Stored records:
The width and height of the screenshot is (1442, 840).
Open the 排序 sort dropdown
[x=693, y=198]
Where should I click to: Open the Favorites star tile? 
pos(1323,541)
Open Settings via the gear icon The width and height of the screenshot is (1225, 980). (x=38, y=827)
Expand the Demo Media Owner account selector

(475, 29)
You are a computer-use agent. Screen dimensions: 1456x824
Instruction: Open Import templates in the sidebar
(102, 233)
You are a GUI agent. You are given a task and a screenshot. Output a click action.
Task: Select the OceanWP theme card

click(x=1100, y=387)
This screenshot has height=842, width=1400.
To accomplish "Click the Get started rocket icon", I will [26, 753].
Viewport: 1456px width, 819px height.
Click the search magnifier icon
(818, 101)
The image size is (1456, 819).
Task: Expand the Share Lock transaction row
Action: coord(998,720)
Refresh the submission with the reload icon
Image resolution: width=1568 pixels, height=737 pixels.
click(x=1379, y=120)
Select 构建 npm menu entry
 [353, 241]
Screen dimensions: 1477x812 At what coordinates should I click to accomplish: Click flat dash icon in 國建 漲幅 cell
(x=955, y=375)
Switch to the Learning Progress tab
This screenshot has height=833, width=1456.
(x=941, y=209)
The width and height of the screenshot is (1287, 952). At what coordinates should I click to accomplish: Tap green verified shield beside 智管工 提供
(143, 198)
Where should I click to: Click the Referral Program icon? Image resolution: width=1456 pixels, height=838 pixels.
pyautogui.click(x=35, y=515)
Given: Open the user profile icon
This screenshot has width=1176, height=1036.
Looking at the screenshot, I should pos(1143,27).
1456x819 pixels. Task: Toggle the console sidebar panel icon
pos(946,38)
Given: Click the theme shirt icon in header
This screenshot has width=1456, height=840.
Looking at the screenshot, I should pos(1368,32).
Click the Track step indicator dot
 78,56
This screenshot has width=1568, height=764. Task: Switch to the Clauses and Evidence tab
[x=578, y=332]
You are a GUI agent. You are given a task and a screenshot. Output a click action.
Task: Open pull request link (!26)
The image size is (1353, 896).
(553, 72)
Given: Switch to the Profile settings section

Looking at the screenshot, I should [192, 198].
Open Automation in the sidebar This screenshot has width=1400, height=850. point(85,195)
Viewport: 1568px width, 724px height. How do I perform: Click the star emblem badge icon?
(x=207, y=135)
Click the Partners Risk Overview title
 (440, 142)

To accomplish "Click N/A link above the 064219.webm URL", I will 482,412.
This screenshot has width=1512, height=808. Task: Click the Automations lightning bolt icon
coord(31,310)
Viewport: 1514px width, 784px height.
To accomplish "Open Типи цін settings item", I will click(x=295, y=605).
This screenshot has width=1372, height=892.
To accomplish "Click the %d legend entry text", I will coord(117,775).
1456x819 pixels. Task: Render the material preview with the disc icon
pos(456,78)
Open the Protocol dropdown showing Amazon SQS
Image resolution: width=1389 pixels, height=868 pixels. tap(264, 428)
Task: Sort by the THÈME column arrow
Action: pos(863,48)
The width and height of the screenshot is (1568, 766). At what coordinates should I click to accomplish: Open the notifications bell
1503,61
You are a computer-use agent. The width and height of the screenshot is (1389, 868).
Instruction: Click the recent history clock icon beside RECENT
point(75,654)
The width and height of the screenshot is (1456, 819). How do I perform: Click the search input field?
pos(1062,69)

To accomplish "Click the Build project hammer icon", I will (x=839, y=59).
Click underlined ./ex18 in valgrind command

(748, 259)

What you will do:
Each entry needs to be copied out exactly.

Solution to this task:
The width and height of the screenshot is (1442, 840).
Open the 排序 sort dropdown
[x=693, y=198]
Where should I click to: Open the Favorites star tile? 
pos(1323,541)
Open Settings via the gear icon The width and height of the screenshot is (1225, 980). (x=38, y=827)
Expand the Demo Media Owner account selector

(475, 29)
You are a computer-use agent. Screen dimensions: 1456x824
Instruction: Open Import templates in the sidebar
(102, 233)
You are a GUI agent. You are given a task and a screenshot. Output a click action.
Task: Select the OceanWP theme card

click(x=1100, y=387)
This screenshot has height=842, width=1400.
To accomplish "Click the Get started rocket icon", I will [26, 753].
Viewport: 1456px width, 819px height.
Click the search magnifier icon
(818, 101)
The image size is (1456, 819).
Task: Expand the Share Lock transaction row
Action: coord(998,720)
Refresh the submission with the reload icon
Image resolution: width=1568 pixels, height=737 pixels.
click(x=1379, y=120)
Select 构建 npm menu entry
 [353, 241]
Screen dimensions: 1477x812 At what coordinates should I click to accomplish: Click flat dash icon in 國建 漲幅 cell
(x=955, y=375)
Switch to the Learning Progress tab
This screenshot has height=833, width=1456.
(x=941, y=209)
The width and height of the screenshot is (1287, 952). At what coordinates should I click to accomplish: Tap green verified shield beside 智管工 提供
(143, 198)
Where should I click to: Click the Referral Program icon? Image resolution: width=1456 pixels, height=838 pixels.
pyautogui.click(x=35, y=515)
Given: Open the user profile icon
This screenshot has width=1176, height=1036.
Looking at the screenshot, I should pos(1143,27).
1456x819 pixels. Task: Toggle the console sidebar panel icon
pos(946,38)
Given: Click the theme shirt icon in header
This screenshot has width=1456, height=840.
Looking at the screenshot, I should pos(1368,32).
Click the Track step indicator dot
 78,56
This screenshot has width=1568, height=764. Task: Switch to the Clauses and Evidence tab
[x=578, y=332]
You are a GUI agent. You are given a task and a screenshot. Output a click action.
Task: Open pull request link (!26)
The image size is (1353, 896).
(553, 72)
Given: Switch to the Profile settings section

Looking at the screenshot, I should [192, 198].
Open Automation in the sidebar This screenshot has width=1400, height=850. point(85,195)
Viewport: 1568px width, 724px height. How do I perform: Click the star emblem badge icon?
(x=207, y=135)
Click the Partners Risk Overview title
 (440, 142)

To accomplish "Click N/A link above the 064219.webm URL", I will 482,412.
This screenshot has width=1512, height=808. Task: Click the Automations lightning bolt icon
coord(31,310)
Viewport: 1514px width, 784px height.
To accomplish "Open Типи цін settings item", I will click(x=295, y=605).
This screenshot has width=1372, height=892.
To accomplish "Click the %d legend entry text", I will coord(117,775).
1456x819 pixels. Task: Render the material preview with the disc icon
pos(456,78)
Open the Protocol dropdown showing Amazon SQS
Image resolution: width=1389 pixels, height=868 pixels. tap(264, 428)
Task: Sort by the THÈME column arrow
Action: pos(863,48)
The width and height of the screenshot is (1568, 766). At what coordinates should I click to accomplish: Open the notifications bell
1503,61
You are a computer-use agent. The width and height of the screenshot is (1389, 868).
Instruction: Click the recent history clock icon beside RECENT
point(75,654)
The width and height of the screenshot is (1456, 819). How do I perform: Click the search input field?
pos(1062,69)

To accomplish "Click the Build project hammer icon", I will (x=839, y=59).
Click underlined ./ex18 in valgrind command

(748, 259)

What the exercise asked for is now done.